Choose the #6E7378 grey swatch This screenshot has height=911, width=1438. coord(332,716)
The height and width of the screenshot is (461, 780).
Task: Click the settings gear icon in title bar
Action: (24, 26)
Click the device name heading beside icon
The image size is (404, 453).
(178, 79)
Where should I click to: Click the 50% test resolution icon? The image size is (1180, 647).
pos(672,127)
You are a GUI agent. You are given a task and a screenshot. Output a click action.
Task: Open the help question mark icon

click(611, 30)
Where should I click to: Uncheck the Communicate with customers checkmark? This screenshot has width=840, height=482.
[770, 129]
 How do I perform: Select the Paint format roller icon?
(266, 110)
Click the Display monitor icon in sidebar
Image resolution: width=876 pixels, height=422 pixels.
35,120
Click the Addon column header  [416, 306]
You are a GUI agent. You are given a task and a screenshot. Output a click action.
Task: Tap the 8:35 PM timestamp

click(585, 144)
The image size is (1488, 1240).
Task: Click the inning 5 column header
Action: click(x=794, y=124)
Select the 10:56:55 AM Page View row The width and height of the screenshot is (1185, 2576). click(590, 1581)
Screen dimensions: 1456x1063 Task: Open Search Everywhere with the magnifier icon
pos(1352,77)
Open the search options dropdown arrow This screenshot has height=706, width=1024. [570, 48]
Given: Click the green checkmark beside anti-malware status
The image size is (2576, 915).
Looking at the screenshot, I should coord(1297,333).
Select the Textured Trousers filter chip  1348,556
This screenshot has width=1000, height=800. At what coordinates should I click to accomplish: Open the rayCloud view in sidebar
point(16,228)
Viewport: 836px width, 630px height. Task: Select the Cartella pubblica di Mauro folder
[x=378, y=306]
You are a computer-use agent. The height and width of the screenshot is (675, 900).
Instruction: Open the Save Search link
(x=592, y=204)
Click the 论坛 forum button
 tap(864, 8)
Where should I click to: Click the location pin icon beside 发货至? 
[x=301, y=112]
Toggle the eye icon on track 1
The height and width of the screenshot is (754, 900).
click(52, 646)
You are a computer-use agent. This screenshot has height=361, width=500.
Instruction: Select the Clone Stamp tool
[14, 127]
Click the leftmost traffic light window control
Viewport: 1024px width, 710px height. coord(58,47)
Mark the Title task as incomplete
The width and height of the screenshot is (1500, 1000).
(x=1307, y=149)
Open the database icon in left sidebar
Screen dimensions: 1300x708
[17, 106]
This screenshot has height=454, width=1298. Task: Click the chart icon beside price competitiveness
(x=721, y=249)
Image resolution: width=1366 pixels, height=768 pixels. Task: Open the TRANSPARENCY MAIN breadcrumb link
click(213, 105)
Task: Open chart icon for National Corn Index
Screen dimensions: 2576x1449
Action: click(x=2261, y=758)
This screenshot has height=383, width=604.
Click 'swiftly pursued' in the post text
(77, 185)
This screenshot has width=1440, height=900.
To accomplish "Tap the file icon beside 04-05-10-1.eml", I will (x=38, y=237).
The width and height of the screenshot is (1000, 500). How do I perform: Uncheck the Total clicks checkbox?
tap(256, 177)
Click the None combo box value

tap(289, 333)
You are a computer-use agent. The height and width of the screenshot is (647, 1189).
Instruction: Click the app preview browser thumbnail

AIM OF THE TASK |
Nothing in the listing above may be altered; transcribe all of it.

EXERCISE RESPONSE |
Choose the #6E7378 grey swatch This screenshot has height=911, width=1438. coord(332,716)
The height and width of the screenshot is (461, 780).
Task: Click the settings gear icon in title bar
Action: (24, 26)
Click the device name heading beside icon
The image size is (404, 453).
(178, 79)
Where should I click to: Click the 50% test resolution icon? The image size is (1180, 647).
pos(672,127)
You are a GUI agent. You are given a task and a screenshot. Output a click action.
Task: Open the help question mark icon

click(611, 30)
Where should I click to: Uncheck the Communicate with customers checkmark? This screenshot has width=840, height=482.
[770, 129]
 How do I perform: Select the Paint format roller icon?
(266, 110)
Click the Display monitor icon in sidebar
Image resolution: width=876 pixels, height=422 pixels.
35,120
Click the Addon column header  [416, 306]
You are a GUI agent. You are given a task and a screenshot. Output a click action.
Task: Tap the 8:35 PM timestamp

click(585, 144)
The image size is (1488, 1240).
Task: Click the inning 5 column header
Action: click(x=794, y=124)
Select the 10:56:55 AM Page View row The width and height of the screenshot is (1185, 2576). click(590, 1581)
Screen dimensions: 1456x1063 Task: Open Search Everywhere with the magnifier icon
pos(1352,77)
Open the search options dropdown arrow This screenshot has height=706, width=1024. [570, 48]
Given: Click the green checkmark beside anti-malware status
The image size is (2576, 915).
Looking at the screenshot, I should coord(1297,333).
Select the Textured Trousers filter chip  1348,556
This screenshot has width=1000, height=800. At what coordinates should I click to accomplish: Open the rayCloud view in sidebar
point(16,228)
Viewport: 836px width, 630px height. Task: Select the Cartella pubblica di Mauro folder
[x=378, y=306]
You are a computer-use agent. The height and width of the screenshot is (675, 900).
Instruction: Open the Save Search link
(x=592, y=204)
Click the 论坛 forum button
 tap(864, 8)
Where should I click to: Click the location pin icon beside 发货至? 
[x=301, y=112]
Toggle the eye icon on track 1
The height and width of the screenshot is (754, 900).
click(52, 646)
You are a computer-use agent. This screenshot has height=361, width=500.
Instruction: Select the Clone Stamp tool
[14, 127]
Click the leftmost traffic light window control
Viewport: 1024px width, 710px height. coord(58,47)
Mark the Title task as incomplete
The width and height of the screenshot is (1500, 1000).
(x=1307, y=149)
Open the database icon in left sidebar
Screen dimensions: 1300x708
[17, 106]
This screenshot has height=454, width=1298. Task: Click the chart icon beside price competitiveness
(x=721, y=249)
Image resolution: width=1366 pixels, height=768 pixels. Task: Open the TRANSPARENCY MAIN breadcrumb link
click(213, 105)
Task: Open chart icon for National Corn Index
Screen dimensions: 2576x1449
Action: click(x=2261, y=758)
This screenshot has height=383, width=604.
Click 'swiftly pursued' in the post text
(77, 185)
This screenshot has width=1440, height=900.
To accomplish "Tap the file icon beside 04-05-10-1.eml", I will (x=38, y=237).
The width and height of the screenshot is (1000, 500). How do I perform: Uncheck the Total clicks checkbox?
tap(256, 177)
Click the None combo box value

tap(289, 333)
You are a computer-use agent. The height and width of the screenshot is (647, 1189).
Instruction: Click the app preview browser thumbnail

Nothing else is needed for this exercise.